DATA TO USE below:

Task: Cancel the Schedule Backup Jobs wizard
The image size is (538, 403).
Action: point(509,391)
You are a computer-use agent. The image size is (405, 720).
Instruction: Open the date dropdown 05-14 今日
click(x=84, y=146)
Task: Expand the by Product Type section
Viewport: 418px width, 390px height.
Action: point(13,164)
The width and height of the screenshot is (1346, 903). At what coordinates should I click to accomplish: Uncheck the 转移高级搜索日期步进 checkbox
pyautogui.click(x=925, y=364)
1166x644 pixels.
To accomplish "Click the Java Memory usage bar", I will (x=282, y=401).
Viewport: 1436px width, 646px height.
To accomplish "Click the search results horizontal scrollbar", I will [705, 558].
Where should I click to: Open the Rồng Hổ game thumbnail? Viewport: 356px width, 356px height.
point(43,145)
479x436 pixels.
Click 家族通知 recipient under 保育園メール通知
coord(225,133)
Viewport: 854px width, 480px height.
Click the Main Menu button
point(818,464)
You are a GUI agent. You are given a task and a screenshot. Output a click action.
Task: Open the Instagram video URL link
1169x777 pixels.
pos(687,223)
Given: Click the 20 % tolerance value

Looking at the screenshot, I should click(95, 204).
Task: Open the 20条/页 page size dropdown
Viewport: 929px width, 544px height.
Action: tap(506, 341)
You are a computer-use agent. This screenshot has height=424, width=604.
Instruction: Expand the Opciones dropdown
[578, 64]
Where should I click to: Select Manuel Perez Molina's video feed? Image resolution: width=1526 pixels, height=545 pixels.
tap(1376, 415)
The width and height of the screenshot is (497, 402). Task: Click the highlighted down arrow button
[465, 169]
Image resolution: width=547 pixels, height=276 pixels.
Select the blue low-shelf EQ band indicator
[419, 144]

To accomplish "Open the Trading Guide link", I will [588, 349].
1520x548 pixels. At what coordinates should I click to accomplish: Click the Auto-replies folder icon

End of DATA TO USE.

- TASK TO COMPLETE: What you write must match the records above line for line.

- WRITTEN REPLY:
Task: Cancel the Schedule Backup Jobs wizard
The image size is (538, 403).
Action: point(509,391)
You are a computer-use agent. The image size is (405, 720).
Instruction: Open the date dropdown 05-14 今日
click(x=84, y=146)
Task: Expand the by Product Type section
Viewport: 418px width, 390px height.
Action: point(13,164)
The width and height of the screenshot is (1346, 903). At what coordinates should I click to accomplish: Uncheck the 转移高级搜索日期步进 checkbox
pyautogui.click(x=925, y=364)
1166x644 pixels.
To accomplish "Click the Java Memory usage bar", I will (x=282, y=401).
Viewport: 1436px width, 646px height.
To accomplish "Click the search results horizontal scrollbar", I will [705, 558].
Where should I click to: Open the Rồng Hổ game thumbnail? Viewport: 356px width, 356px height.
point(43,145)
479x436 pixels.
Click 家族通知 recipient under 保育園メール通知
coord(225,133)
Viewport: 854px width, 480px height.
Click the Main Menu button
point(818,464)
You are a GUI agent. You are given a task and a screenshot. Output a click action.
Task: Open the Instagram video URL link
1169x777 pixels.
pos(687,223)
Given: Click the 20 % tolerance value

Looking at the screenshot, I should click(95, 204).
Task: Open the 20条/页 page size dropdown
Viewport: 929px width, 544px height.
Action: tap(506, 341)
You are a computer-use agent. This screenshot has height=424, width=604.
Instruction: Expand the Opciones dropdown
[578, 64]
Where should I click to: Select Manuel Perez Molina's video feed? Image resolution: width=1526 pixels, height=545 pixels.
tap(1376, 415)
The width and height of the screenshot is (497, 402). Task: Click the highlighted down arrow button
[465, 169]
Image resolution: width=547 pixels, height=276 pixels.
Select the blue low-shelf EQ band indicator
[419, 144]

To accomplish "Open the Trading Guide link", I will [588, 349].
1520x548 pixels. At what coordinates should I click to accomplish: Click the Auto-replies folder icon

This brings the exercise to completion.